SÃO PAULO, SP (FOLHAPRESS) – Os candidatos Ricardo Nunes (MDB) e Guilherme Boulos (PSOL) levaram o apagão que atinge a capital paulista ao centro do debate da Band, nesta segunda-feira (14), o primeiro encontro entre os dois concorrentes à Prefeitura de São Paulo neste segundo turno.
O embate se deu em relação às responsabilidades da prefeitura, da empresa Enel e da Aneel (Agência Nacional de Energia Elétrica), ligada ao governo federal.
Os dois estão usando o apagão, que começou após temporal na sexta-feira (11), como campo de batalha eleitoral, com cobranças mútuas de responsabilidade e trocas de acusações nas redes sociais. O tema, visto como uma oportunidade pela campanha do PSOL, também foi levado às propagandas de TV e rádio.
Nunes e Boulos se cumprimentaram antes do começo do debate, no qual trocaram ofensas entre si, e defenderam a saída da Enel da cidade de São Paulo.
O programa teve o modelo de banco de tempo nos blocos de confronto direto, e os concorrentes podiam sair do púlpito e transitar pelo estúdio, o que provocou alguns embates frente a frente. Em diferentes momentos, tocaram um no outro. Entre meio à troca de farpas, ensaiaram um abraço, com Nunes dizendo não se intimidar com Boulos por ter origem na periferia.
“Você tá bem?”, disse o prefeito, abraçando o deputado. “Eu tô bem, e você, tudo firme?”, respondeu o deputado. “Você não vai me intimidar”, afirmou Nunes. “Jamais”, respondeu Boulos. “Eu vim da periferia do Parque Santo Antônio, não tenho medo de nada, só de Deus”, completou o emedebista.

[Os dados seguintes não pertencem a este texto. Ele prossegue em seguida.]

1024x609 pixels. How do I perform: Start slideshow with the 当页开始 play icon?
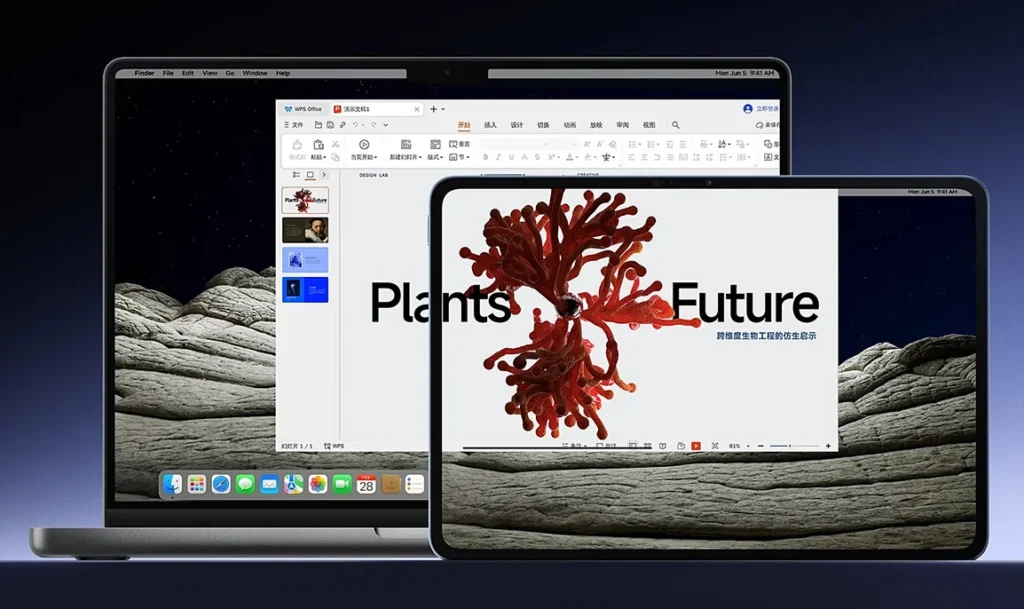[x=363, y=144]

Depois do contato entre eles, Boulos afirmou, durante o debate, que a equipe do prefeito “fez um escarcéu” no intervalo por causa da aproximação. “Vou manter a distância para você não se assustar”, ironizou.
Nunes e Boulos usaram a questão elétrica para alfinetarem os respectivos padrinhos, o presidente Lula (PT) e o ex-presidente Jair Bolsonaro (PL). A estratégia do atual prefeito na crise é culpar o governo federal, dizendo que cabe a ele romper o contrato, já que a concessão de energia é federal.
Boulos provocou Nunes, atribuindo-lhe culpa pelo problema e dizendo que ele se esquiva. “Sempre o problema é do outro, né? Você não faz poda de árvore, e o culpado é o Lula?”, indagou. “Eu vou tirar a Enel de São Paulo, porque precisa ter um prefeito com pulso, com firmeza, não um prefeito vacilante.”
O deputado do PSOL afirmou que a cidade está “refém dessas duas incompetências, da Enel e do prefeito”. “Uma coisa é a propaganda de quem em tempo de eleição quer falar que fez, outra é o que você vive”, completou.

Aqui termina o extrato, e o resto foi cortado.